# [SOLVED] Is there an algorithm, to find values ​of a polynomial with big integers, quickly without loops?

## Issue

For example, if I want to find

1085912312763120759250776993188102125849391224162 = a^9+b^9+c^9+d
the code needs to brings

a=3456

b=78525

c=217423

d=215478

I do not need specific values, only that they comply with the fact that a, b and c have 6 digits at most and d is as small as possible.

Is there a quick way to find it?

I have tried with nested loops but it is extremely slow and the code gets stuck.

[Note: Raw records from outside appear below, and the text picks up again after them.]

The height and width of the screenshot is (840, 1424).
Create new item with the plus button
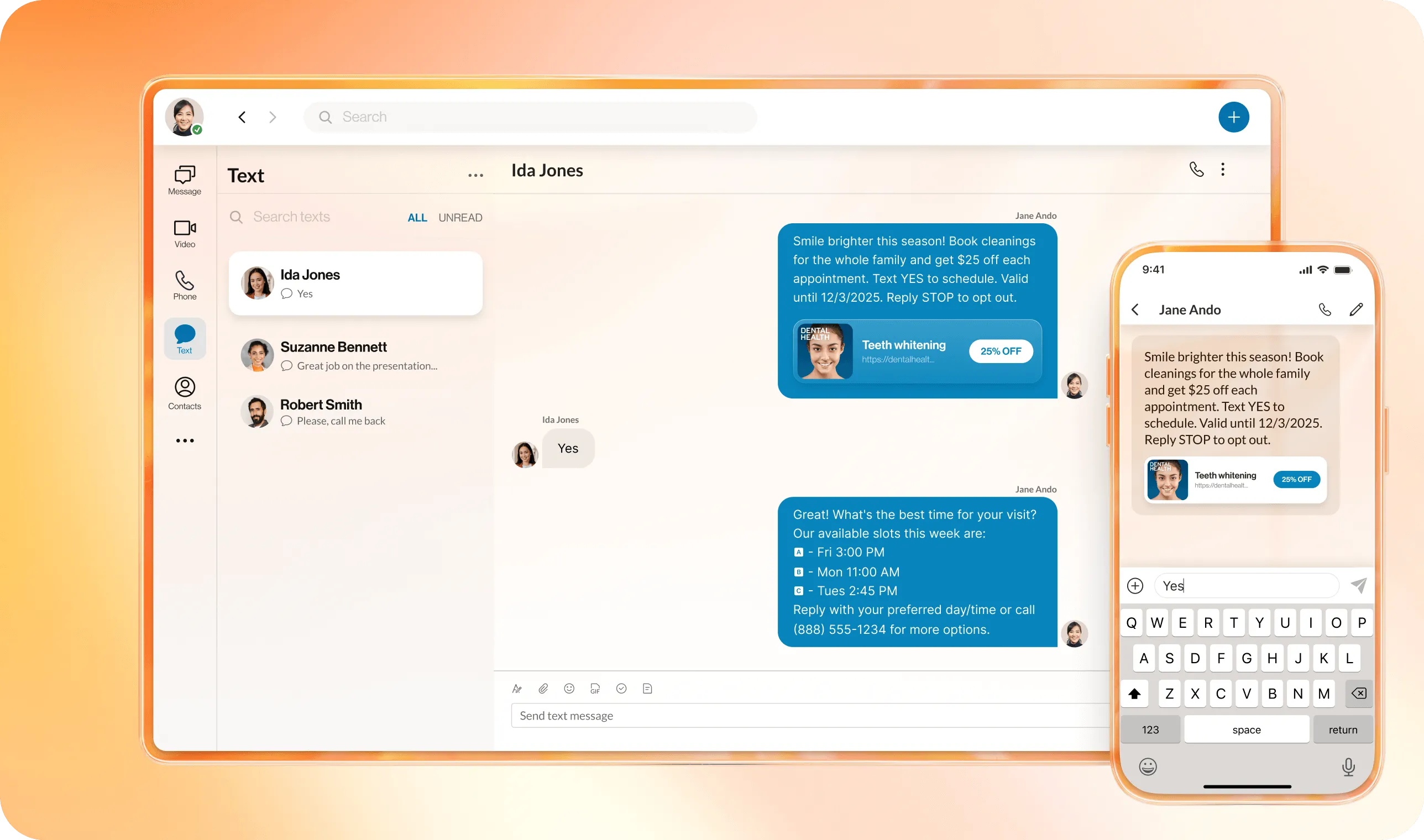[x=1234, y=117]
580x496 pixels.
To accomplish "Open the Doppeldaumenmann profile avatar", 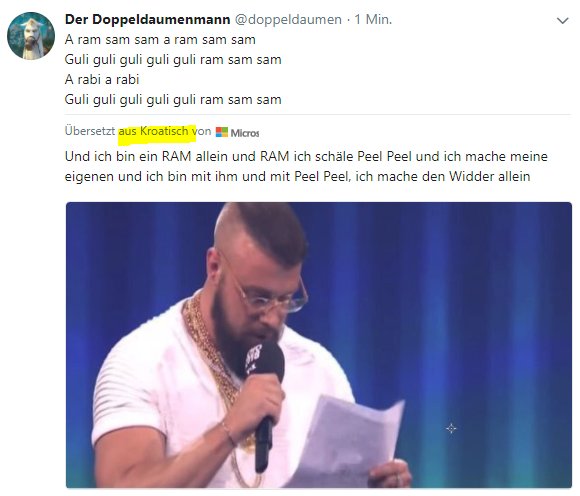I will pos(31,36).
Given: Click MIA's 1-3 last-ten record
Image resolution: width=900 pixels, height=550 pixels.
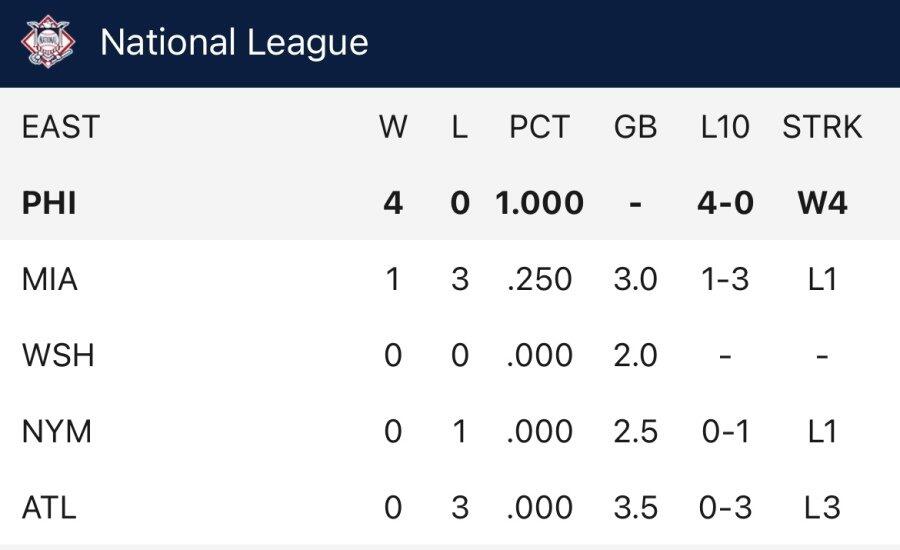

Any help in VB or other code would be appreciated. I think the structure is more important than the language in this case

``````Imports System.Numerics
Public Class Form1

Private Sub Button1_Click(sender As Object, e As EventArgs) Handles Button1.Click
Dim Value As BigInteger = BigInteger.Parse("1085912312763120759250776993188102125849391224162")
Dim powResult As BigInteger
Dim dResult As BigInteger
Dim a As Integer
Dim b As Integer
Dim c As Integer
Dim d As Integer

For i = 1 To 999999
For j = 1 To 999999
For k = 1 To 999999
dResult = BigInteger.Subtract(Value, powResult)
If Len(dResult.ToString) <= 6 Then
a = i
b = j
c = k
d = dResult
RichTextBox1.Text = a & " , " & b & " , " & c & " , " & d
Exit For
Exit For
Exit For
End If
Next
Next
Next
End Sub
End Class
``````

## Solution

In case `a,b,c,d` might be zero I got an Idea for fast and simple solution:

First something better than brute force search of `a^9 + d = x` so that `a` is maximal (that ensures minimal `d`)…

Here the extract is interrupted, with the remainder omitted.